[Records contained in a dataset]
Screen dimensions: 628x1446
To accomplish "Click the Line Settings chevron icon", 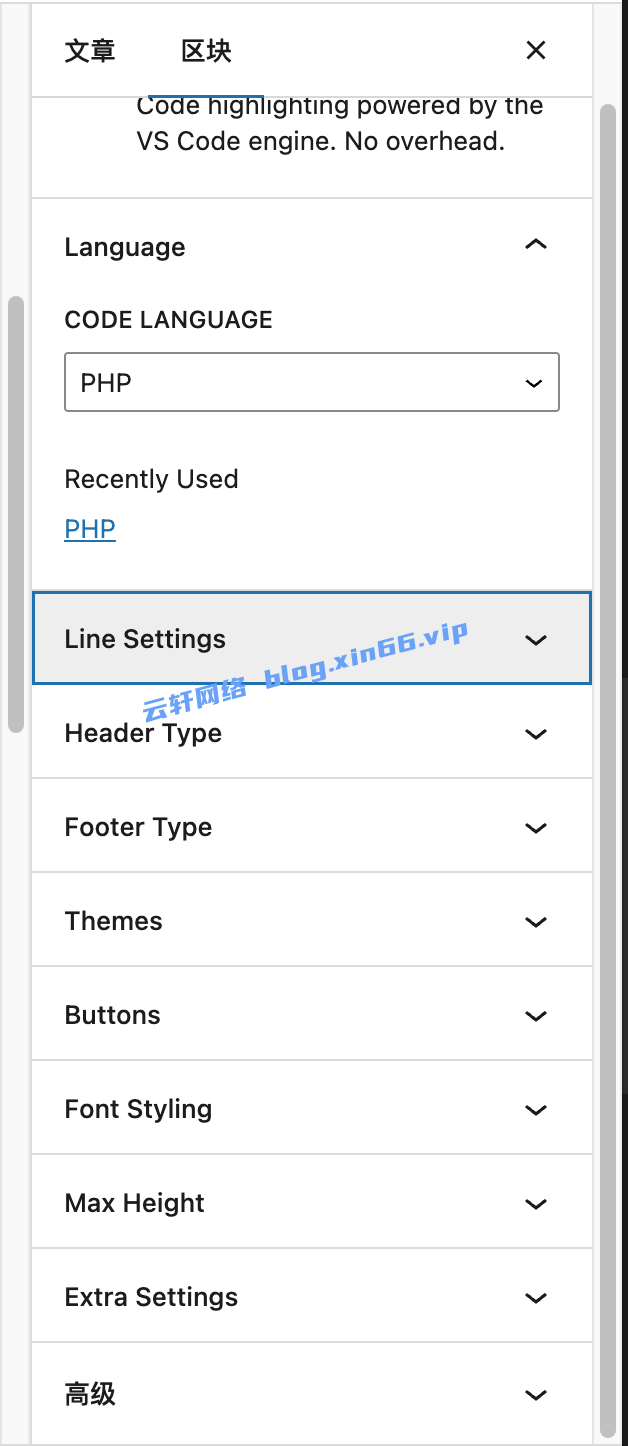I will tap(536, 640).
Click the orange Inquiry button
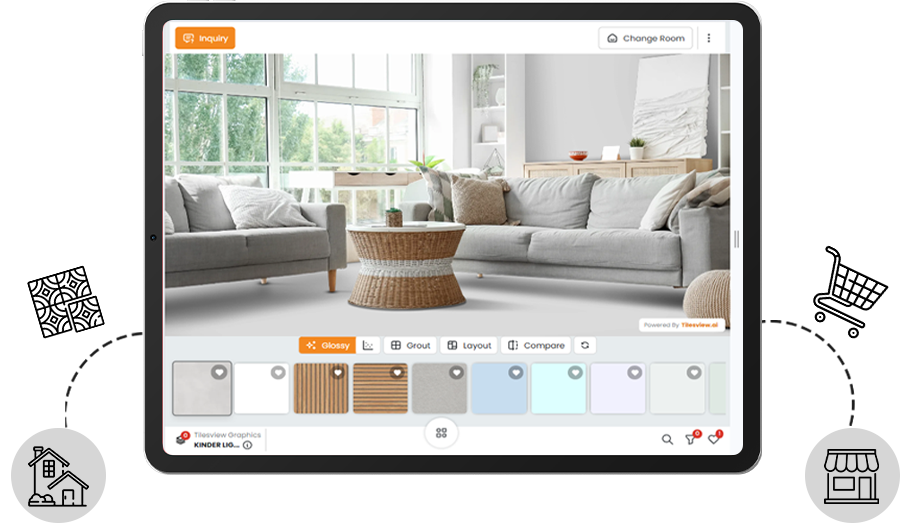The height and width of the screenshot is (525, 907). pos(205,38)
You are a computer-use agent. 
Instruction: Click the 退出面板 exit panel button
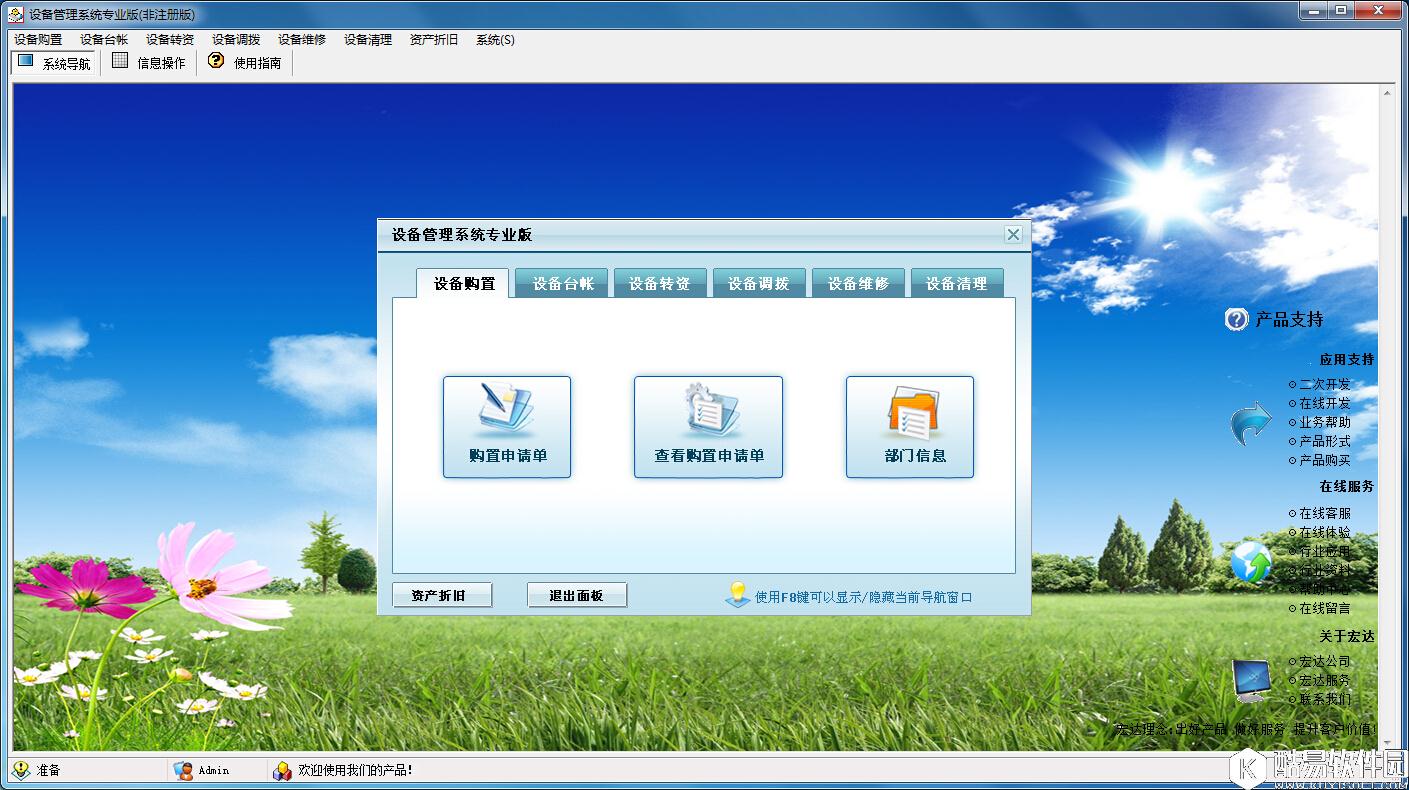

» What to produce
Every picture stays out; reproduce exactly the lines from the one with "Click the orange Inquiry button" through the last line of the data above.

» Solution
Click the orange Inquiry button
The height and width of the screenshot is (525, 907). pos(205,38)
You are a computer-use agent. 
Instruction: Click the 退出面板 exit panel button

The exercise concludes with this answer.